**What is required**:
Update the entries starting at the line that contains "This screenshot has width=1151, height=784." and ending at the line that contains "Action: pos(310,510)", replacing "downward arrow" with "upward arrow" and leaving everything else unchanged. Return only those lines.

**Recorded information**:
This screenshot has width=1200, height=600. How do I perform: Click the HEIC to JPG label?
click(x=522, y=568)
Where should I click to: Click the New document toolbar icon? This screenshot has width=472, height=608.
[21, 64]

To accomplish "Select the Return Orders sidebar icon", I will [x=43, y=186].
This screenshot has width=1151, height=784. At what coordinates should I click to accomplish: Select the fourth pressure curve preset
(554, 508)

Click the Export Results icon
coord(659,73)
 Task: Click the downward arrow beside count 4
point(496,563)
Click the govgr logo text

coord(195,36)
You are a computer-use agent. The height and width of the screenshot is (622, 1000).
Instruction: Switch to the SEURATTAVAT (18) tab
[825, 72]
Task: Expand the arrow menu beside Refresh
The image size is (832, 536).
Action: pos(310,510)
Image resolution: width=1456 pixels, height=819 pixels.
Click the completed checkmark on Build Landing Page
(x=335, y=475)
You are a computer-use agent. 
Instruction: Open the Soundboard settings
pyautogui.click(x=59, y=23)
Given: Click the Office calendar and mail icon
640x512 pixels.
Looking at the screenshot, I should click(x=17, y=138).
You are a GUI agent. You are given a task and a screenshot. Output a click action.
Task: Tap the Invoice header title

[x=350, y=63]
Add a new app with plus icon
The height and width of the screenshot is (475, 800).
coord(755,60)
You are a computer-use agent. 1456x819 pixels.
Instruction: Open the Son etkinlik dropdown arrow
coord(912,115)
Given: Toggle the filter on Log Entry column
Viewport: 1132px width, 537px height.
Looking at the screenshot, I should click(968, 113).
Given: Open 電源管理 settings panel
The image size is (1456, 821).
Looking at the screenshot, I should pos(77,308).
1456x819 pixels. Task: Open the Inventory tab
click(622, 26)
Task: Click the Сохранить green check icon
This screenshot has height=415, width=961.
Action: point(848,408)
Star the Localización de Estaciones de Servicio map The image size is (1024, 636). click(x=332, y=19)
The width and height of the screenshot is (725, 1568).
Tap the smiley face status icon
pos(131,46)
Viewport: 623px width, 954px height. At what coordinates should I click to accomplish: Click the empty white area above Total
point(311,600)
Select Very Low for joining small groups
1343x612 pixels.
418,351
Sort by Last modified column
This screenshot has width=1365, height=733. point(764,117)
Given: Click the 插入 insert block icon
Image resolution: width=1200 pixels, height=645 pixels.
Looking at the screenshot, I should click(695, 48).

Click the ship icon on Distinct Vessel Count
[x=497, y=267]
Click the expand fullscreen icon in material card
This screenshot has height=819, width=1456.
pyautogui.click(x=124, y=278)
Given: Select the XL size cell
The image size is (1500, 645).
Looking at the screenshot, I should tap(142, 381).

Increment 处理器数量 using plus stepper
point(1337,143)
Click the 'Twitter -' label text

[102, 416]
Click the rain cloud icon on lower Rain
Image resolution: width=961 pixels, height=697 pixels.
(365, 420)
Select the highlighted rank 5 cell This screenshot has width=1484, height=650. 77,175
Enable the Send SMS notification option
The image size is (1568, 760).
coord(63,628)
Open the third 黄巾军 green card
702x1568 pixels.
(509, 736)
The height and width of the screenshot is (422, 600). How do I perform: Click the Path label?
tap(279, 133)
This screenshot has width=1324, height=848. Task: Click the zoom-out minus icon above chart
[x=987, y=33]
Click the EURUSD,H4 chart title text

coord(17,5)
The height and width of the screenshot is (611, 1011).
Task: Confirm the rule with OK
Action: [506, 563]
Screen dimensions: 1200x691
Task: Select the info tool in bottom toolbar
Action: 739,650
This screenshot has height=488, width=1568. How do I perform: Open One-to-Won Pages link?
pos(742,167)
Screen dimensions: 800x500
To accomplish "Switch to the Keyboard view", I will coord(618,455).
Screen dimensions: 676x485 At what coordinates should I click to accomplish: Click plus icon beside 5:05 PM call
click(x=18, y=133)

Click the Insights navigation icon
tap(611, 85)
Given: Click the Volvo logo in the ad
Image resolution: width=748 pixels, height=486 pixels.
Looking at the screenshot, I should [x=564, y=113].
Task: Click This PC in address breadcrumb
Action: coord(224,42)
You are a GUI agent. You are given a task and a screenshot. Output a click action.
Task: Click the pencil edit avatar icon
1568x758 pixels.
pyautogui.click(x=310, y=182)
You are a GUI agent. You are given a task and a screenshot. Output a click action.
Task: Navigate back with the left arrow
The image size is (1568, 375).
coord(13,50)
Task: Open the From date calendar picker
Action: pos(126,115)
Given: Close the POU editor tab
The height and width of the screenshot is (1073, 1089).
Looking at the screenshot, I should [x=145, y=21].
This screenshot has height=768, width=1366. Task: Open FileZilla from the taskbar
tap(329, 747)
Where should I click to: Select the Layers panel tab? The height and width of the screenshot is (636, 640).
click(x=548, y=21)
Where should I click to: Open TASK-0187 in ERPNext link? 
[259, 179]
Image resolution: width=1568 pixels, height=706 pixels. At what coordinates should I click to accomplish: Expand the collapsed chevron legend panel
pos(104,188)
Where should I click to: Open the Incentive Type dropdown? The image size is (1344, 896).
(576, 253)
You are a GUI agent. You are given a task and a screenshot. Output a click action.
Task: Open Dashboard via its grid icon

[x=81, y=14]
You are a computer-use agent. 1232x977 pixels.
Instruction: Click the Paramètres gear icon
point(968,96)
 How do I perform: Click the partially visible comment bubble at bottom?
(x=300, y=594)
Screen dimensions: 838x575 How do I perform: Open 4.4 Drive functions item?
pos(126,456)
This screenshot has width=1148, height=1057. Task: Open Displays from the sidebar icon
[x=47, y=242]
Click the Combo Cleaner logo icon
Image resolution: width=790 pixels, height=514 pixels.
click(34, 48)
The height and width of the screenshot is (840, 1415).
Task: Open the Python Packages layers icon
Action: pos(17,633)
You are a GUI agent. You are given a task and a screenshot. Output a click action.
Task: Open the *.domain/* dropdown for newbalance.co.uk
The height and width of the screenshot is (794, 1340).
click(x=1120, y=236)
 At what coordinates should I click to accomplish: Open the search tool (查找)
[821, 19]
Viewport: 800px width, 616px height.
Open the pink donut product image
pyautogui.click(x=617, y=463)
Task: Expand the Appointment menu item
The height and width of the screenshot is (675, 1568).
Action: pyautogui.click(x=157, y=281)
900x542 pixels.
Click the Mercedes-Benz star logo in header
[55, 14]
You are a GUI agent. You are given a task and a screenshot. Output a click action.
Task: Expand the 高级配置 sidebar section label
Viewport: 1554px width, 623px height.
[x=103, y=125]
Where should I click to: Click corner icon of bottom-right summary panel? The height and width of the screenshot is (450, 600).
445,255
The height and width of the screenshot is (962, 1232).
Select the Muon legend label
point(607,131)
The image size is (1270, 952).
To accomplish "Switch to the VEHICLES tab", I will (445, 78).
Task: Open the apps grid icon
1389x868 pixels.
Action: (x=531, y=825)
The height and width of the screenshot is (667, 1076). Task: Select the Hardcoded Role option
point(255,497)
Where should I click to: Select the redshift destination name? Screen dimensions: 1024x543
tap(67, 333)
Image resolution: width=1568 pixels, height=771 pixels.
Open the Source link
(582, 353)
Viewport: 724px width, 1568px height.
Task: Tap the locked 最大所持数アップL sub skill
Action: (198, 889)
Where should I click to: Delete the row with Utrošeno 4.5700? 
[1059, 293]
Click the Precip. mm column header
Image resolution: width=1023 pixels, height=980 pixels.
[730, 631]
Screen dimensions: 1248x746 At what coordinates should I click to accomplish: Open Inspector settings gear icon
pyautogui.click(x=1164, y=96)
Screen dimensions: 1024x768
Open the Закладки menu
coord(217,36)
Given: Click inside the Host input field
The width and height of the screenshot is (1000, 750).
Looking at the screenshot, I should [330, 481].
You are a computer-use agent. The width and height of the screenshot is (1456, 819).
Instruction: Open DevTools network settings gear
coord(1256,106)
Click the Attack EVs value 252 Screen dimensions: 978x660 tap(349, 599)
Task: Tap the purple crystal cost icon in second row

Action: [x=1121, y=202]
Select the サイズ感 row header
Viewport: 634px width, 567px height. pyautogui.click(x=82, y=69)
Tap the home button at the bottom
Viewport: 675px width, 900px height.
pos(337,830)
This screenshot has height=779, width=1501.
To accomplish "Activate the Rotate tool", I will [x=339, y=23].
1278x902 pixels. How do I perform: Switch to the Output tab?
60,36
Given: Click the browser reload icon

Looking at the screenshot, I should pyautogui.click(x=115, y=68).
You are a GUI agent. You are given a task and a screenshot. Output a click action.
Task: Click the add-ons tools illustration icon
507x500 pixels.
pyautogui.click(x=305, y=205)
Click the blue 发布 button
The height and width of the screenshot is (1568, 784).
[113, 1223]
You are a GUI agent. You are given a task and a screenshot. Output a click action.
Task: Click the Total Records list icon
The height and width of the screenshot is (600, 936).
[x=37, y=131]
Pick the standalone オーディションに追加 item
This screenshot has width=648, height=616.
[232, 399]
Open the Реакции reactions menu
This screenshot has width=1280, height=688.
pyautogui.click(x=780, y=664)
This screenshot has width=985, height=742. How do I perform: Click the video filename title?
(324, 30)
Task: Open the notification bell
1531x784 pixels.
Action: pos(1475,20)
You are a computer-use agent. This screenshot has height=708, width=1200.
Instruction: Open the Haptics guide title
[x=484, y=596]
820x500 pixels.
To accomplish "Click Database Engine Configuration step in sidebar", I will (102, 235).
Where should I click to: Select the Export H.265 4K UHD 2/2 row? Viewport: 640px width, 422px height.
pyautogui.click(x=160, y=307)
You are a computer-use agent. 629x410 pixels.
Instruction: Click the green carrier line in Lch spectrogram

**Expected output**:
This screenshot has width=1151, height=784. At what coordinates should I click to accomplish: Select the fourth pressure curve preset
(554, 508)

Click the Export Results icon
coord(659,73)
 Task: Click the upward arrow beside count 4
point(496,563)
Click the govgr logo text

coord(195,36)
You are a computer-use agent. The height and width of the screenshot is (622, 1000).
Instruction: Switch to the SEURATTAVAT (18) tab
[825, 72]
Task: Expand the arrow menu beside Refresh
The image size is (832, 536).
Action: pos(310,510)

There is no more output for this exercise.